Ces emplois constituent une composante du Projet de développement communautaire et des filets sociaux (PDCplus), soutenu par la Banque mondiale (26 millions de dollars) et le gouvernement du Togo (6 millions de dollars). Outre de ces postes temporaires, le projet œuvre à la construction d'infrastructures socioéconomiques de base (écoles, points d’eau, centres de santé, etc.), au développement activités génératrices des revenus au profit des micro-entrepreneurs communautaires, à l'ouverture de cantines scolaires et à la mise en oeuvre d'allocations au profit des populations des deux régions les plus pauvres au Togo, Kara et Savanes. Le gouvernement du Japon appuie ce dernier volet à la hauteur de 2,5 millions de dollars à travers une subvention indépendante.

« L’ambition du gouvernement en initiant ce type de projet est de réduire l’inégalité sociale, en mettant en place dans les zones les plus pauvres des structures adéquates, permettant aux populations d’avoir accès notamment à l’éducation, aux soins de santé primaire, à l’eau potable et de pouvoir assurer aisément le transport de leurs productions vers des marchés, pour une plus-value de leurs activités économiques », a précisé Victoire Tomégah Dogbé, ministre du Développement à la base, de l’Artisanat, de la Jeunesse et de l’Emploi des jeunes, à l’occasion de la revue à mi-parcours du projet.
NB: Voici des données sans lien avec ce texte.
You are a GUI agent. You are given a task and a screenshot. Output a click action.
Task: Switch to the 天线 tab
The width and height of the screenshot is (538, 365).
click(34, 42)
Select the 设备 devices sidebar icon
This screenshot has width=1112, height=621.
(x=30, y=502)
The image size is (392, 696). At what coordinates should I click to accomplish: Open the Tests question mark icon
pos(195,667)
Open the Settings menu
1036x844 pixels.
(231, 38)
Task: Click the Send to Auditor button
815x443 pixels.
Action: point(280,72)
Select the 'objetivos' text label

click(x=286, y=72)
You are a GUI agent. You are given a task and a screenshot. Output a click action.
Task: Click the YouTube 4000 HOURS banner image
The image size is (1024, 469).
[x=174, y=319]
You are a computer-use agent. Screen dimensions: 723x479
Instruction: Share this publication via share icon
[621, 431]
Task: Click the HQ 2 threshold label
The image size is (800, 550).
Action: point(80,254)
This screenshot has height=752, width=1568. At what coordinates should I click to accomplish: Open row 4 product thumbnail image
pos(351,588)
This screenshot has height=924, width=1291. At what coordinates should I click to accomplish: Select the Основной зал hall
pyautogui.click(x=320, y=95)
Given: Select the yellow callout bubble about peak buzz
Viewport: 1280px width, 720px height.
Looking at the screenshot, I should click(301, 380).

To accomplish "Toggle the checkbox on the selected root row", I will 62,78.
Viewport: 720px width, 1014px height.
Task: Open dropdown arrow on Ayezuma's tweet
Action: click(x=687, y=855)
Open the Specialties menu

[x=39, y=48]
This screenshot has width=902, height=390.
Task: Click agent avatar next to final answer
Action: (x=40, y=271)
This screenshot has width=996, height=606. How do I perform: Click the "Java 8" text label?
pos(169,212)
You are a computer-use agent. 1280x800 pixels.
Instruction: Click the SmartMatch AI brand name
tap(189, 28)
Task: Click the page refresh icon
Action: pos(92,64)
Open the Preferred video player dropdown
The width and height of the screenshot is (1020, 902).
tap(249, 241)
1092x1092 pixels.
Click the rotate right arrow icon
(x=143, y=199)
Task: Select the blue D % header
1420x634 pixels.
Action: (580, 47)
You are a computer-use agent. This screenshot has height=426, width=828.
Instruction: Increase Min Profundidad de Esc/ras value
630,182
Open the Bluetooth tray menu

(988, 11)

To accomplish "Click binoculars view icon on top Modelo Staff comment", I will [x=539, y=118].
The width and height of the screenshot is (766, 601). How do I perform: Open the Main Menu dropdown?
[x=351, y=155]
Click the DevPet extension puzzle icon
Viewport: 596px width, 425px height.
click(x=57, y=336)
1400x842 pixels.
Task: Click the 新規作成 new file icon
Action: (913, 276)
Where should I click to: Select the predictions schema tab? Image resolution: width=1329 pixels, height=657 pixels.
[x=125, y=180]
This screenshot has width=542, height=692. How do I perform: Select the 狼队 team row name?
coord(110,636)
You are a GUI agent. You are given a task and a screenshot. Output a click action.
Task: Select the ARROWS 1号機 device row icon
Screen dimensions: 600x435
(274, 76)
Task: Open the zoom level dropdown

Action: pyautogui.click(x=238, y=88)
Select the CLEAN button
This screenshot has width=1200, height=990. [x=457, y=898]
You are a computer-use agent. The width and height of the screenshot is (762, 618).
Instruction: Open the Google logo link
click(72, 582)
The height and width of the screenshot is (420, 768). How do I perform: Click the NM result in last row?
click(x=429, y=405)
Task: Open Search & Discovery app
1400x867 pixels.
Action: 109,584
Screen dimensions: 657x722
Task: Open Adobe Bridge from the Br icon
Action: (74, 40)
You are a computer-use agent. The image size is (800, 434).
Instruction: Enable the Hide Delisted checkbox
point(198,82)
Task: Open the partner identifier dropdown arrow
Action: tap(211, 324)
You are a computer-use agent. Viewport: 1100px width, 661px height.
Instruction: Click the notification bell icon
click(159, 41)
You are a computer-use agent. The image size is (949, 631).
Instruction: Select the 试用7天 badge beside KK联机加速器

La philosophie de PDCplus est de doter les communautés bénéficiaires de capacités suffisantes pour leur permettre de prendre en charge leur développement. Le PDCplus donne aux communautés les moyens de faire entendre leur voix quant au type d'infrastructures et d’activités dont elles ont besoin pour sortir de la pauvreté. Les communautés s’impliquent davantage dans la réalisation de projets qu’elles ont elles-mêmes proposé. C’est en cela que réside le succès du projet.

Depuis sa mise en œuvre en juillet 2012, le PDCplus a réalisé 155 microprojets dans le domaine des infrastructures de base, sur 320 microprojets prévus à la clôture du projet en 2017. 90 bâtiments scolaires comportant 248 salles de classe ont été construits ainsi que 13 centres de santé, 44 forages, 4 latrines communautaires, 2 pistes rurales et ouvrages de franchissement et 2 hangars de marché. Les projets financés concernent en premier lieu des activités génératrices des revenus (149 au total, soit 99% des 150 projets prévus dans cette catégorie).  Ces projets comptabilisent 3275 bénéficiaires, un chiffre nettement supérieur aux 2250 bénéficiaires initialement anticipés.

Le programme de soutien aux cantines scolaires, mis en place dans 308 écoles situées en zones défavorisées, fournit 1 repas par jour à plus de 80 000 élèves pendant la période scolaire. Quant au programme pilote relatif aux transferts monétaires, qui couvre la région des Savanes et celle de la Kara, 13 000 bénéficiaires reçoivent un montant de 5 000 FCFA par mois (environ 8 dollars) pour la prise en charge des enfants de moins de 5 ans exposés à un risque de sévère malnutrition.

« Le PDCplus va au-delà d’une simple mise à disposition d’ouvrages communautaires pour contribuer à régler la question d’inégalité sociale et de vulnérabilité des plus pauvres. Par son approche, il a une dimension forte de construction du capital humain, et c’est pourquoi, le gouvernement réaffirme son engagement à poursuivre sa mise en œuvre et invite les partenaires techniques et financiers à l’accompagner dans son extension et son développement », indique Mme Dogbé.